Keypaths
I recently updated an answer I gave a long time ago to a question on Stack Overflow about how to get the key paths of nested maps in Clojure. It’s a fun puzzle if you like that sort of thing. I happened to be working on some unrelated code when I remembered this old question and came up with a potential improvement. It’s only a few lines of code so I thought I would share it in this blog post.
When I revisited the question, I was happy to see that Marshall Abrams (mars0i) had taken the time to benchmark the suggested answers. He published his results with his test project.
The original question was how to find the all the possible key paths into a nested map structure. The example was:
(keys-in {:a :A, :b :B, :c {:d :D}, :e {:f {:g :G, :h :H}}})
;; => [[:a] [:b] [:c :d] [:e :f :g] [:e :f :h]]
We want the result to be a sequence of keypaths, but we don’t care about the order. A
keypath is just a sequence of keys, as you would use with get-in
, assoc-in
or update-in
. Some
of the answers allowed a single keyword as a “path”, but I prefer to wrap even a single
keyword in a vector which is more consistent with assoc-in
.
My original answer was what I’ll call here keypaths1
.
(defn keypaths1
([m] (keypaths1 [] m))
([prev m]
(reduce-kv (fn [res k v]
(if (map? v)
(into res (keypaths1 (conj prev k) v))
(conj res (conj prev k))))
[]
m)))
I have to admit, I’m a big fan of reduce-kv
. It’s eager, but when you’re dealing with
maps, you usually can’t take advantage of laziness so you might as well be fast.

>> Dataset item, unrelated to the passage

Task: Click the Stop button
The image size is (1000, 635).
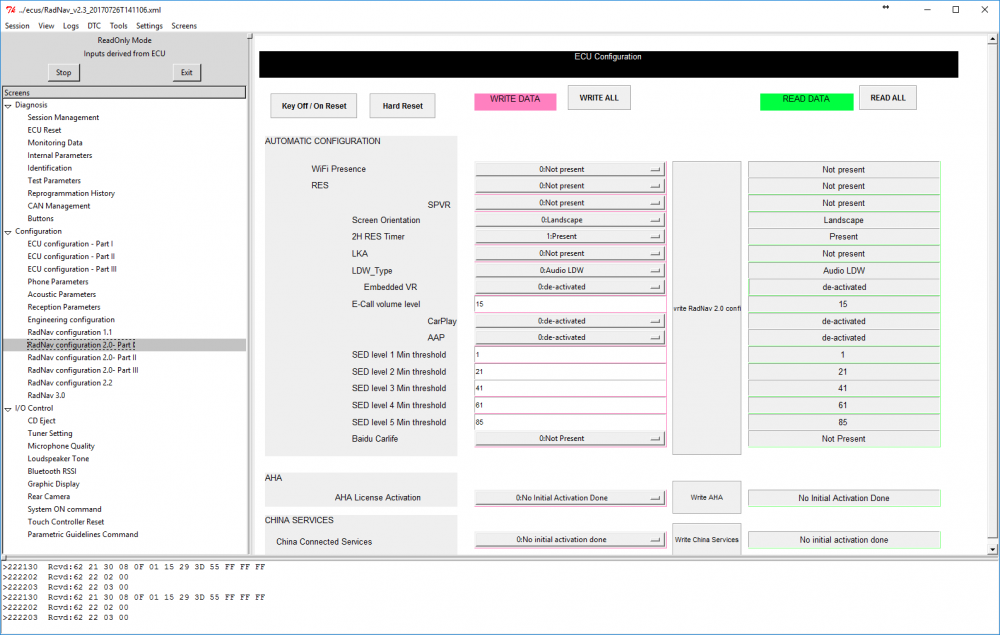Action: (x=64, y=73)
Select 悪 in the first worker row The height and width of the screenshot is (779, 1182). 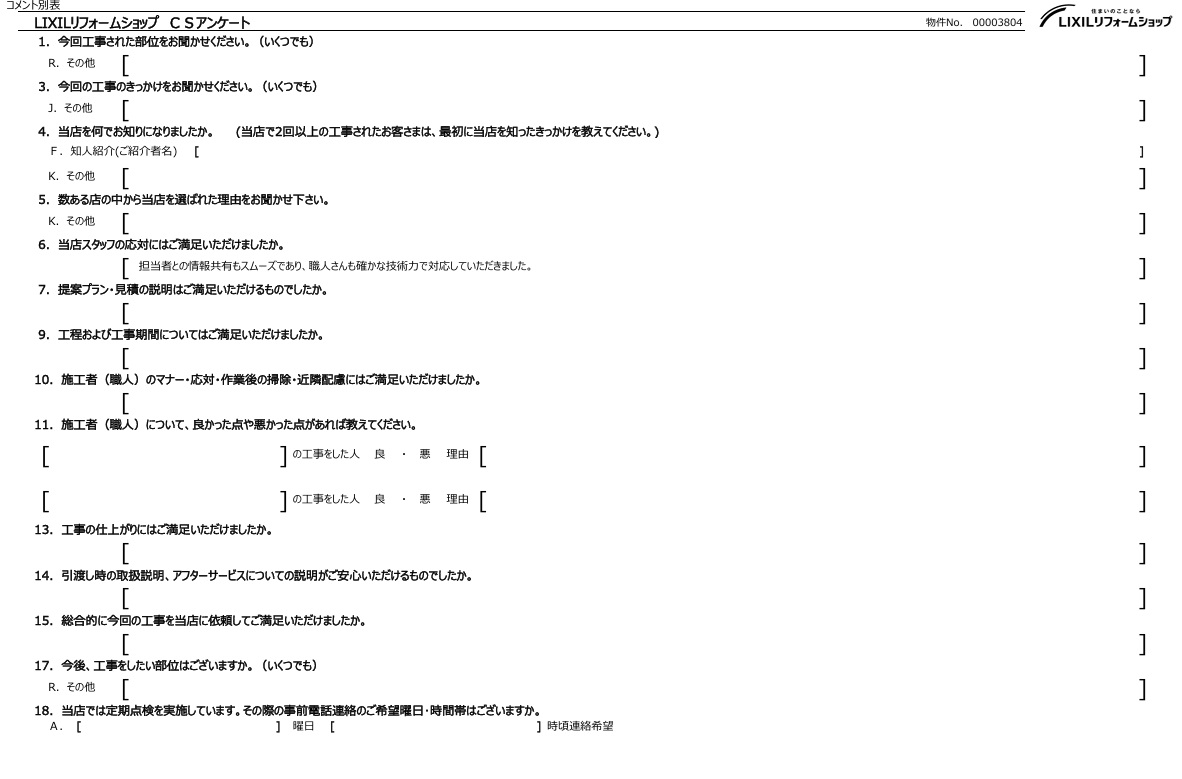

I think this
code is pretty easy to understand. The recursive part executes when there’s a nested map
value. In practice, we don’t expect data to be too deeply nested so we’re not worried about
blowing the Java stack. Anyway, I thought is was a decent answer. It’s also pretty fast.
However, I was a little disappointed that a Specter solution attributed to Nathan Marz slightly out performed my simple code.
I came back to this question with an idea for how to improve my answer. You’ll notice above
that every recursive call starts a new sequence. The init arg to reduce-kv
is the empty
vector. Thus, the result of the recursive call has to be copied by into
into our final
result sequence. That’s pretty common in Clojure code, but it’s not ideal.
The simple improvement involves adding an extra argument, which is an accumulator (or “the result so far”). Here’s the revised code:
(defn keypaths
([m] (keypaths [] m ()))
([prev m result]
(reduce-kv (fn [res k v]
(if (map? v)
(keypaths (conj prev k) v res)
(conj res (conj prev k))))
result
m)))
The top-level accumulator result
becomes the init argument to reduce-kv
. The reducing
function itself has a res
accumulator as its first argument. Essentially, the same
accumulator ends up being passed to the recursive calls and we naturally produce one
sequence without the need to copy at all.
Not much changed but it is significantly faster. I have to say that I find the code quite pleasing. (Famous last words! Tweet @miner if you disagree.)
I forked Marshall Abrams’ benchmarking code and added my improvements. Here’s my version of key-path-tests
You can lein run
to get the Criterium results. On my machine, the new
miner49r-keypaths-acc
(same as keypaths
above), is now the fastest answer. Of course,
performance isn’t everything, but it is gratifying when fairly simple code performs well.
Addendum: The accumulator technique is part of ancient Lisp lore. The principal
reason to use an accumlator is to organize your code so that it is tail recursive. (In
Clojure, we would use recur
to optimize explicitly the tail recursive calls.) In this
case, my keypaths
function is not properly tail recursive. It uses the accumulator to
share partial results, which yields a significant performance improvement.